Below: the yacht’s mast is stepped by Rondal staff at Huisfit
Rondal’s participation in this project also included a key role in the design and engineering loops for the yacht’s aero package, working closely with Reichel/Pugh and Doyle Sails. ‘Bringing in the mast and sail designers early in the process has significant advantages,’ naval architect Jim Pugh explains. 'From the aero CFD side, Rondal and Doyle shared high-quality data about sail forces and sail loads that we integrated into the hydro CFD studies of the candidate hulls. This markedly improved the quality of the CFD hull testing and the resultant performance prediction. The mast and sail loads were then input into the hull and deck’s structural engineering. These studies are applicable to any design whether Featherlight or heavy.

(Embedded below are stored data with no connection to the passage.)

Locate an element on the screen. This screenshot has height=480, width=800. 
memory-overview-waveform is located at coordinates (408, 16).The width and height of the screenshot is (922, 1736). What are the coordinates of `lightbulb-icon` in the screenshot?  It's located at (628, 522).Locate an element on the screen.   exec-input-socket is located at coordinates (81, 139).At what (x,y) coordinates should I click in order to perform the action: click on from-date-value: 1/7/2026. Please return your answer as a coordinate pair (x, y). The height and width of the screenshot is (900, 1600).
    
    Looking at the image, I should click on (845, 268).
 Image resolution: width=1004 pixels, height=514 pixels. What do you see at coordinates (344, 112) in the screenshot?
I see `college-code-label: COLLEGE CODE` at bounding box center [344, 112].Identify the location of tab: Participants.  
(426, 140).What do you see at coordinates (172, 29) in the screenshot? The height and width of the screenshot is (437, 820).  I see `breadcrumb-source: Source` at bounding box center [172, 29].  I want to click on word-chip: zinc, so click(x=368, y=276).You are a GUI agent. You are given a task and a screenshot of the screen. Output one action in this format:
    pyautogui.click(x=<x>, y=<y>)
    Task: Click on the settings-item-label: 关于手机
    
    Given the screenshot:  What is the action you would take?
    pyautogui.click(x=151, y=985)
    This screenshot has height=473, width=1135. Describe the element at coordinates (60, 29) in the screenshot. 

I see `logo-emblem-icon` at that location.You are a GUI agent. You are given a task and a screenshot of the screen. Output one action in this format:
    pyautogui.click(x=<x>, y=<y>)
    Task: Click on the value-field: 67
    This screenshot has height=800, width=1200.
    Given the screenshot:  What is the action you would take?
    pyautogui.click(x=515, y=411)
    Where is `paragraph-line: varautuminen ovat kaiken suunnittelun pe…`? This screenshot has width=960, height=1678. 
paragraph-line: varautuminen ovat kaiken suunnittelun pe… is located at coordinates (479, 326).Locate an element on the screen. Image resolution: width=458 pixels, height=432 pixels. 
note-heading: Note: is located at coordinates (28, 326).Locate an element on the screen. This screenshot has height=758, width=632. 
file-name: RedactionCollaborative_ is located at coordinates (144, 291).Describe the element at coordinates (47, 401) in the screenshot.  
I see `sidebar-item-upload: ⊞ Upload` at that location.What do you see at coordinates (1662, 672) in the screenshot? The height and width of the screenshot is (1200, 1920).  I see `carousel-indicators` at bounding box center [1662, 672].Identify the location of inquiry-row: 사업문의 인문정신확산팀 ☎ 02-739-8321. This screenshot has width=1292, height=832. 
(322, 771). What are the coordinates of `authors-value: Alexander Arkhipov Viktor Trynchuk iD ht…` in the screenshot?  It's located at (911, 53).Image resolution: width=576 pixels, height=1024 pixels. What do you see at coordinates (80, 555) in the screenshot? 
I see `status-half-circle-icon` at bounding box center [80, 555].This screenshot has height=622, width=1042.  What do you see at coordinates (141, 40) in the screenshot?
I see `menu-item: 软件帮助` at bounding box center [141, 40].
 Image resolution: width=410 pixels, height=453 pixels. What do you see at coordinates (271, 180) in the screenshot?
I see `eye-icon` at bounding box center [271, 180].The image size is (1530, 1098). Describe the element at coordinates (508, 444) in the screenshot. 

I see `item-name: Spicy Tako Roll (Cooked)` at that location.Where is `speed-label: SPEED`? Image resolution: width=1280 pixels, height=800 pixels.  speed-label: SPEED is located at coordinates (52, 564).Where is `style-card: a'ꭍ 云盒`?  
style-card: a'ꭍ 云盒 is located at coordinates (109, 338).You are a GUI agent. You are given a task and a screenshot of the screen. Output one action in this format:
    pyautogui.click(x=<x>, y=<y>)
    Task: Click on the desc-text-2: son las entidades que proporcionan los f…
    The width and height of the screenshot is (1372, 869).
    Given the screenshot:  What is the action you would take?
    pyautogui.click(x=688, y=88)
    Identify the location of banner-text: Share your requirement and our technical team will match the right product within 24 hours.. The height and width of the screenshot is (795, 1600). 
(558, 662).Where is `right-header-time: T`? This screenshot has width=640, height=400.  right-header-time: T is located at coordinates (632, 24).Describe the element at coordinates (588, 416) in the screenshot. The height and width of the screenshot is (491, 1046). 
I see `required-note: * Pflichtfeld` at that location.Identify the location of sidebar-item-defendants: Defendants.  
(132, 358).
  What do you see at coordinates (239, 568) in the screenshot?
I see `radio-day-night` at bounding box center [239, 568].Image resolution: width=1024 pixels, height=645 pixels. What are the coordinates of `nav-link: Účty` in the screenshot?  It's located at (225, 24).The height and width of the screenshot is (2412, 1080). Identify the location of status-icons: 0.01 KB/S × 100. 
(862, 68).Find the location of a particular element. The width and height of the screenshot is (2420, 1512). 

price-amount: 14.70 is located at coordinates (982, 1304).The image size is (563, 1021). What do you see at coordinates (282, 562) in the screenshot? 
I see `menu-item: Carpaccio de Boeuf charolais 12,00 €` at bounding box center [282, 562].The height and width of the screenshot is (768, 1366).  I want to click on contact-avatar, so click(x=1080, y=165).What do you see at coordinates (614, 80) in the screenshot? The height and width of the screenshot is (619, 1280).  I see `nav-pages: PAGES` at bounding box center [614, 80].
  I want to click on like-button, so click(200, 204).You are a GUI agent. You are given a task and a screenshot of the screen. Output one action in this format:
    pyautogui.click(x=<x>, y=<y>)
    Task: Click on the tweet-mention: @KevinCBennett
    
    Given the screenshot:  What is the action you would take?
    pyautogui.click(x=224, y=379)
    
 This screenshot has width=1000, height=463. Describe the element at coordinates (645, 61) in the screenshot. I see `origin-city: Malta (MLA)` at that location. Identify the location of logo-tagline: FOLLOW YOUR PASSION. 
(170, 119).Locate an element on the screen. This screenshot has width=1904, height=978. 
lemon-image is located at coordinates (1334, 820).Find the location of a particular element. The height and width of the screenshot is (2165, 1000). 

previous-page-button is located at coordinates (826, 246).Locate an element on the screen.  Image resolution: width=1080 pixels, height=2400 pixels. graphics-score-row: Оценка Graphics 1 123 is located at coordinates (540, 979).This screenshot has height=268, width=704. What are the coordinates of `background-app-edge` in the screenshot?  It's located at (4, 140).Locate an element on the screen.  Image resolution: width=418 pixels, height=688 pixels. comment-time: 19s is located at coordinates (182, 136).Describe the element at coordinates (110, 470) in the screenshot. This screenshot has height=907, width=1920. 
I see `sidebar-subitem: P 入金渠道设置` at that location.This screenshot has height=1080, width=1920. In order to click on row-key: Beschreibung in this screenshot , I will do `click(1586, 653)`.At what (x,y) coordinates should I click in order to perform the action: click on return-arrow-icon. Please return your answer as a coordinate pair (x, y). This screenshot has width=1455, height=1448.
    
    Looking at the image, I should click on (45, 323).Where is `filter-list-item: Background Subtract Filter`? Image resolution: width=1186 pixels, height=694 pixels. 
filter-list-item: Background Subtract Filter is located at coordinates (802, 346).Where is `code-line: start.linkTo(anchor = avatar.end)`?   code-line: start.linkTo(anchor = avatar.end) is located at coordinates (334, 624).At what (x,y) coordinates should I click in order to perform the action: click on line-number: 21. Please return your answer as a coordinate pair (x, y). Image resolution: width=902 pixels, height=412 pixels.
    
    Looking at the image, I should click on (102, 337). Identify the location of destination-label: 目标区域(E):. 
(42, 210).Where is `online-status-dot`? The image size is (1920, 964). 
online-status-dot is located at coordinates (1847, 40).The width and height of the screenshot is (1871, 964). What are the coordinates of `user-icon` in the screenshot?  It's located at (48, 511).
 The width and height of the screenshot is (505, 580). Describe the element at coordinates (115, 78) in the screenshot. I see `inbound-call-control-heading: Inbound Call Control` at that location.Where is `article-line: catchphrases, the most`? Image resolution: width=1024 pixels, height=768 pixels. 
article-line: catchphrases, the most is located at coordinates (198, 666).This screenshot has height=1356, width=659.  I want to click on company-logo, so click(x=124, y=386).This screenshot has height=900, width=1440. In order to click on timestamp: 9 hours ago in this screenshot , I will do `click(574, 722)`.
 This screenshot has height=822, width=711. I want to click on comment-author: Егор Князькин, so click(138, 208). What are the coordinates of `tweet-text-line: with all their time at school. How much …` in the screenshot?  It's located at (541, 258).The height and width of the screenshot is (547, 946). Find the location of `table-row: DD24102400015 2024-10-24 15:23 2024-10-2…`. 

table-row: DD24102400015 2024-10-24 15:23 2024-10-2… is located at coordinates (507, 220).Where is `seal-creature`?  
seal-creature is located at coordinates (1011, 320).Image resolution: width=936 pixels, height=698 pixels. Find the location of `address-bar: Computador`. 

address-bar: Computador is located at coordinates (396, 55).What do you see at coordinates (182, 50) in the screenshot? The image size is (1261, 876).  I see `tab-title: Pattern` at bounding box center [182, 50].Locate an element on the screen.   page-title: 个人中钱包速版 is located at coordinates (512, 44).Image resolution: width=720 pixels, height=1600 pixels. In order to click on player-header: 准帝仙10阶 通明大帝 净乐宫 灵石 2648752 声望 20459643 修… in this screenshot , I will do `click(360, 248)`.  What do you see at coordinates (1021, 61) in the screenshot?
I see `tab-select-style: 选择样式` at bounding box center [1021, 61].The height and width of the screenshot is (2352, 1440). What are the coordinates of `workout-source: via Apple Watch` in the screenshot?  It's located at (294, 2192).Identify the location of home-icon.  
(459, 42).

No matter the thickness of the plate or weight of the composite, such a study will yield remarkable results.’
Royal Huisman’s Featherlight construction methodology is a holistic approach that encompasses the rig as well as the hull. One of Rondal’s major contributions to the weight-saving success of this project, working with Doyle and Reichel/ Pugh, was a new arrangement of running backstays that saves an impressive 1,200kg.
Nilaya is the first yacht in the 150ft size range that is designed specifically to take full advantage of the Structured Luff sail technology pioneered by Doyle Sails. This choice allowed the entire Rondal rig – including the Panamax mast and various other components – to be built significantly lighter, saving weight in places where it has the greatest impact on the yacht’s performance and motion in a seaway. For example, tapering the top of the mast on all four sides and eliminating the need for a headboard lock in favour of a hook to capture and hold the head of the mainsail saved 150kg at the masthead, which might not sound like a lot given the very large size of this yacht, but in that position it actually has a measurable positive impact on her centre of gravity.
The most obvious innovation on Nilaya’s mast is the curved shape of her spreaders. While it does look stylish, the purpose of this new design from Rondal is purely functional. It allows a slightly larger genoa that is fuller in the leech to have a tighter sheeting angle.
Towards the end of February, Nilaya’s completed rig was delivered to Royal Huisman’s facility in Amsterdam, where Rondal engineers supervised the stepping of the mast. Back at headquarters in Vollenhove, the design office was already preparing for an even larger project – one that requires Rondal yet again to enlarge its composite mast construction and curing facility. An order has been received to build the mast for a yacht that is set to be the world’s largest sloop, once again due to be built by Royal Huisman: the 85-metre (280ft) Project 410. And it’s only a matter of time before another client turns up with even higher ambitions.